→ OPDRACHTEN:
(A) Citeer letterlijk het deel van de leestekst dat begint bij "Verdachte komt lopend" en doorloopt tot en met "normale waarden zien.".
(B) In welke toestand was de verdachte kort voor de operatie volgens chirurg Scheltinga in de leestekst?

Verdachte komt lopend het ziekenhuis binnen en is bij bewustzijn. Volgens getuige [getuige 1] schopt en bonst hij tegen de deur en roept hij om hulp en zegt dat hij beschoten is. Ook moet hij zijn naam geven. Hij is, m.a.w. aanspreekbaar en kennelijk, gelet op de omstandigheden nog krachtig genoeg om kabaal te maken en tegen de deur te schoppen. Volgens chirurg Scheltinga is hij kort voor de operatie stabiel, niet in shock en goed aanspreekbaar. Volgens mw. Eijkelenboom zijn bij het betreden van het ziekenhuis de vitale functies intact en was er op dat moment geen sprake van functieverlies. De polsslag is regelmatig, de bloeddruk laat normale waarden zien.
Desondanks weet de man die er ondanks zijn schotverwonding kennelijk toch wel heel redelijk aan toe is, helemaal niets te melden over degene die hem heeft neergeschoten, waar dat precies is gebeurd, wie hem bracht, wie er nog meer in de auto zaten (minstens twee anderen) de reisroute, duur van de autorit, het verloop van de avond en nacht etc. etc.
Volgens [slachtoffer 2] droegen de overvallers donkere kleding. Op de beelden die getoond zijn op zitting op 21 mei zag ik een duidelijk verschil tussen de lichtblauwe broeken van het verplegend personeel en de broek van verdachte die duidelijk donkerder was. M.i. tegen het zwarte aan.
Uit de getuigenverklaring van [getuige 3] bij de RC dd 14 juni 06 blijkt dat verdachte in het MMC niet wilde dat de politie of familie gewaarschuwd werd. Dat is toch heel gek. Want verdachte zal weten dat de eerste uren na een schietincident hele belangrijke uren zijn voor de politie als je de toedracht en daders wilt achterhalen. Maar als je betrokken bent bij een overval is het laatste watje wil natuurlijk dat de politie je komt bezoeken. En al helemaal niet, dat dat meteen gebeurt. Als er nog sporen kunnen worden gevonden. Volgens [getuige 1] (RC 24-05-06) wilde hij niet zeggen wie hij was. Dat past naadloos in dat beeld en past anderzijds weer helemaal niet bij een man die door een onbekende is neergeschoten in Eindhoven en wiens vader maanden later —verdachte zit dan overigens wel vast — een advertentie in de krant laat zetten om getuigen op te sporen. Waarom gebeurt dat dan niet meteen, zou je denken.

→ AANGELEVERDE GEGEVENS:
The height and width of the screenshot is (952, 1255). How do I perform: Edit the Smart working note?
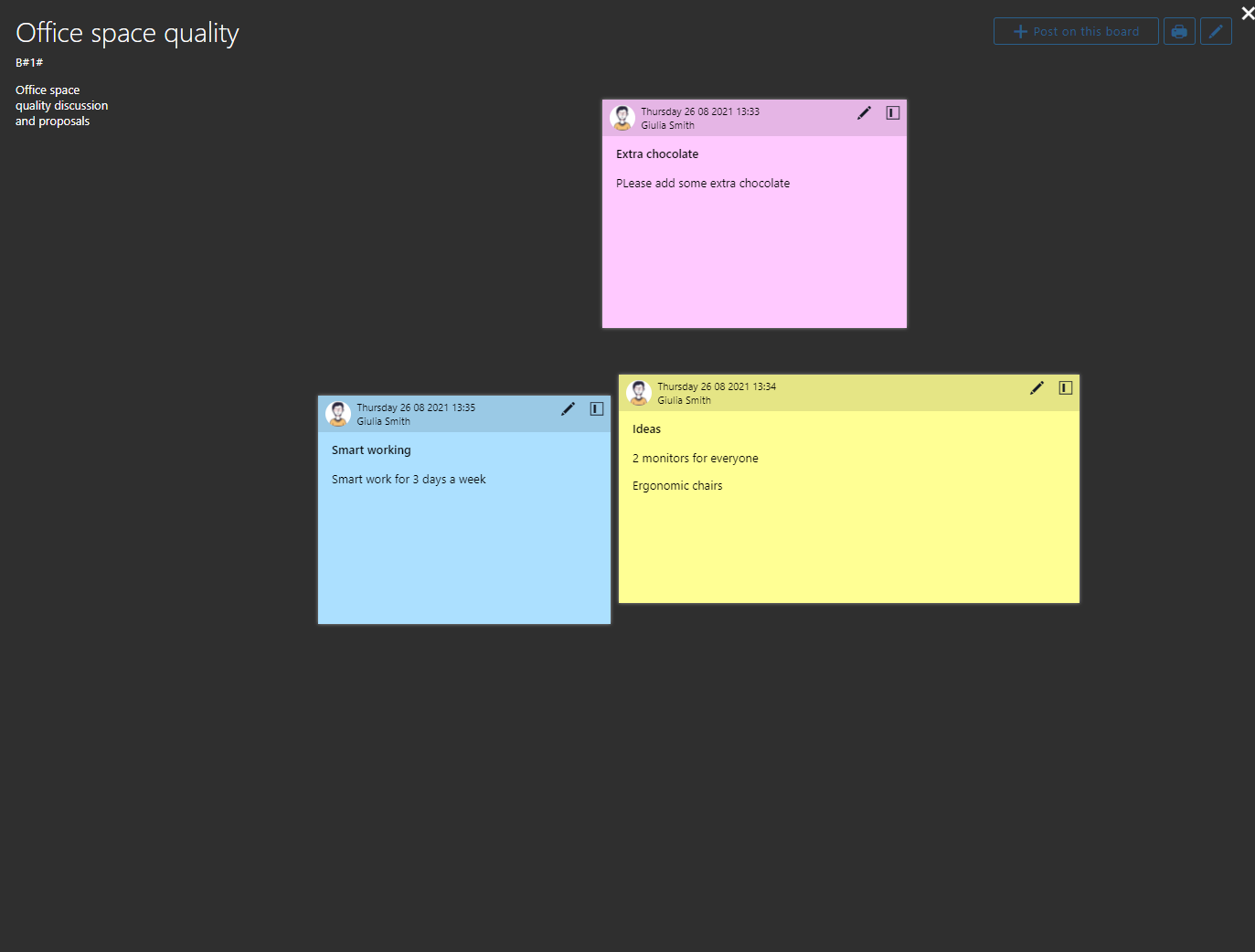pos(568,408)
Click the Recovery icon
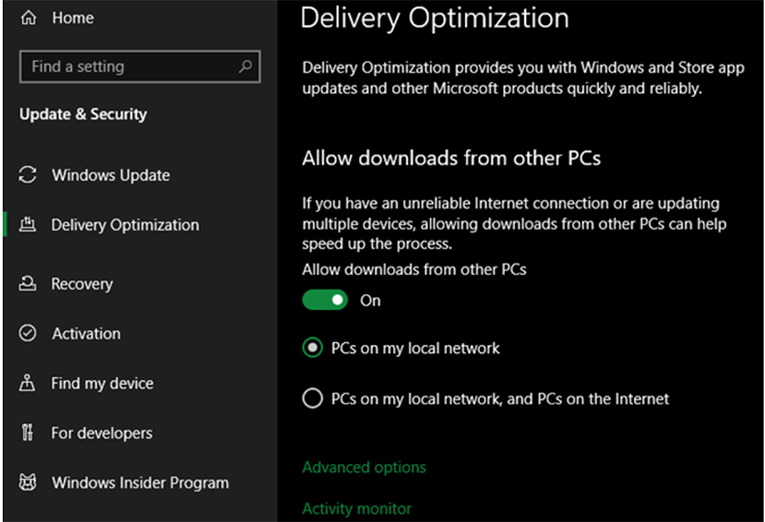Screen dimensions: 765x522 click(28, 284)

* * *

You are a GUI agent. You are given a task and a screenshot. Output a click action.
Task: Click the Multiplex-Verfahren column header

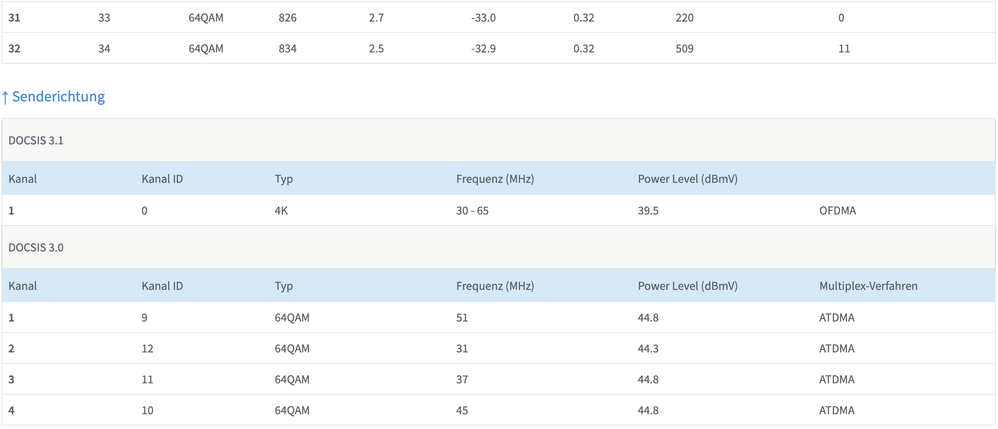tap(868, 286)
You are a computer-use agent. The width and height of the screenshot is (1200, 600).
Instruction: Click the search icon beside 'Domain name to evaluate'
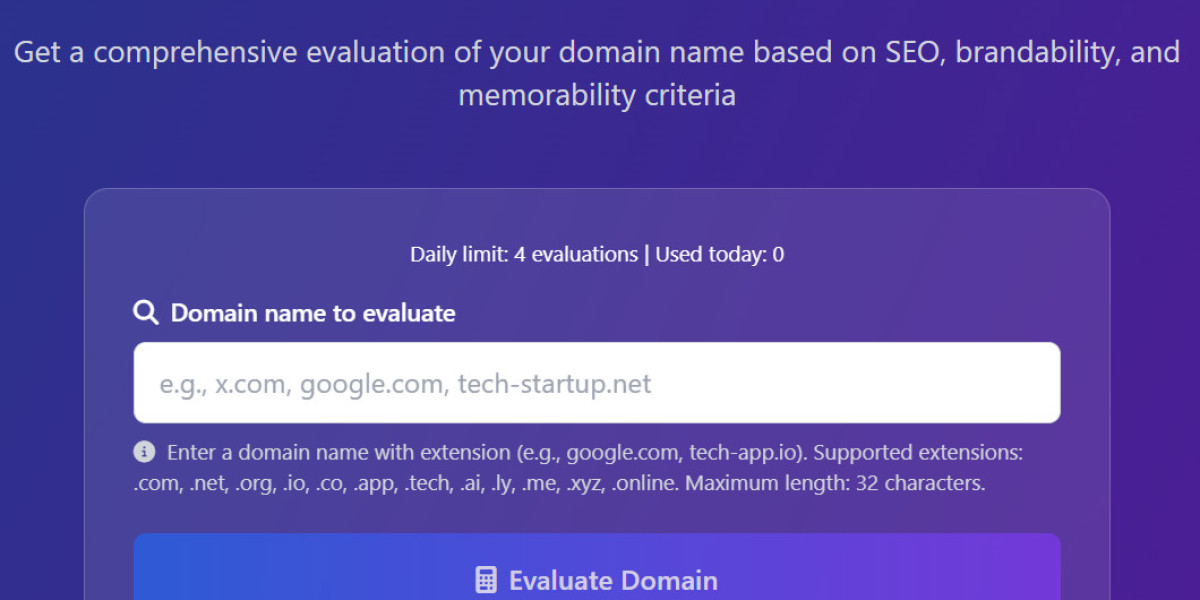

→ UITWERKINGEN:
(A)
Verdachte komt lopend het ziekenhuis binnen en is bij bewustzijn. Volgens getuige [getuige 1] schopt en bonst hij tegen de deur en roept hij om hulp en zegt dat hij beschoten is. Ook moet hij zijn naam geven. Hij is, m.a.w. aanspreekbaar en kennelijk, gelet op de omstandigheden nog krachtig genoeg om kabaal te maken en tegen de deur te schoppen. Volgens chirurg Scheltinga is hij kort voor de operatie stabiel, niet in shock en goed aanspreekbaar. Volgens mw. Eijkelenboom zijn bij het betreden van het ziekenhuis de vitale functies intact en was er op dat moment geen sprake van functieverlies. De polsslag is regelmatig, de bloeddruk laat normale waarden zien.

(B) Stabiel, niet in shock en goed aanspreekbaar.